Cloudy Day Portraits
As much as I LOVE romantic sunset portraits, sometimes it’s just not in the cards. Particularly if it’s raining or cloudy on your wedding day. If I could have just one super power it would be to control the weather, like X-Men’s Storm. But alas, I am always at it’s mercy. So when you’re creating your wedding day timeline, be smart and have a plan B that includes plenty of time earlier in the day for pictures. On cloudy days the light fades much faster. we may be doing all group pictures at 2pm or as late as 5pm on cloudy days, depending on the season. On rainy days, we’re constantly checking our app Dark Sky to find accurate, up-to-the-minute forecasts so we can plan accordingly. Here are examples of cloudy day portraits.
And if you’re ok with a little drizzle, so are we.
A General Breakdown of Time
While every photography company is different, and every wedding is as well, on average it takes about an hour to photograph your details, about 30 minutes to photograph the bride and bridesmaids getting their hair and makeup done and roughly 15 minutes to photograph them in matching pajamas or robes. It takes about 30 minutes to photograph the bride getting into her dress, more if there’s tons of buttons. Once you’re in your dress we like to budget another 15 minutes for bridal portraits. A bridesmaids reveal or a First Look with your dad will also take 15 minutes each. It takes about an hour to photograph the First Look and wedding party groups, and about 30-60 minutes to photograph family groups, depending on the size of your family and number of group shots you’ve requested. It’s always smart to budget a 15 minute cushion here and there, because there’s never been a wedding that didn’t have at least one small delay or hiccup.

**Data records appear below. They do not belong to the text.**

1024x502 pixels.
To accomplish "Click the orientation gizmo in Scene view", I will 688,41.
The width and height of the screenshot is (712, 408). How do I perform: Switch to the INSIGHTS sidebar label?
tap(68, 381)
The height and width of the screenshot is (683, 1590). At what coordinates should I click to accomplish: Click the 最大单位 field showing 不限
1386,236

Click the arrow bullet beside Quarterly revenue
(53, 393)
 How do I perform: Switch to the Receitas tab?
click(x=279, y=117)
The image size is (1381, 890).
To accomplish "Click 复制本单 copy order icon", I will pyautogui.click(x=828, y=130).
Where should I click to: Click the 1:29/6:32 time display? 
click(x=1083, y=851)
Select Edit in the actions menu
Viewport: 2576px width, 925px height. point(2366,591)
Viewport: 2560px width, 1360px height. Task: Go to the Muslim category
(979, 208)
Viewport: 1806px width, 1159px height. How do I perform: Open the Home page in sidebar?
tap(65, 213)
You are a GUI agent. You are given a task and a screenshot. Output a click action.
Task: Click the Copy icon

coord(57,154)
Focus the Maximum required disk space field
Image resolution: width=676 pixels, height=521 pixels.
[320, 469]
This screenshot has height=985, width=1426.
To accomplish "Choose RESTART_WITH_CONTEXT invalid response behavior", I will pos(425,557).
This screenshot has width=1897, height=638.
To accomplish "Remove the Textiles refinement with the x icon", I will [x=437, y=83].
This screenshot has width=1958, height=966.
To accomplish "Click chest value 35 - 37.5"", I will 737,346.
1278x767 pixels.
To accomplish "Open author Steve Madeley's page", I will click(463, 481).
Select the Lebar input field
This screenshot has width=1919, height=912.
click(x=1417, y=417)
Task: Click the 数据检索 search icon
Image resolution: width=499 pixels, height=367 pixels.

We recommend having your photographer start about 3 hours before the ceremony if you are not doing a First Look, or 4 hours if you are, as a general rule, if most of the things I’ve listed in this post are important to you.
As your wedding photographer, it’s my privilege to tell the story of your wedding day, and that day starts long before you’re walking down the aisle. The more time we have before your ceremony, the better I can capture every aspect of this monumental day in your life, and the more memories you can preserve and pass down. And with more time, that means you’re less rushed, as are your wedding party, family, and your other vendors. It’s a win for all!
I hope this has helped guide you, or at least given you a starting point. The main thing is to talk to your photographer, because that’s what we’re here for! Happy planning!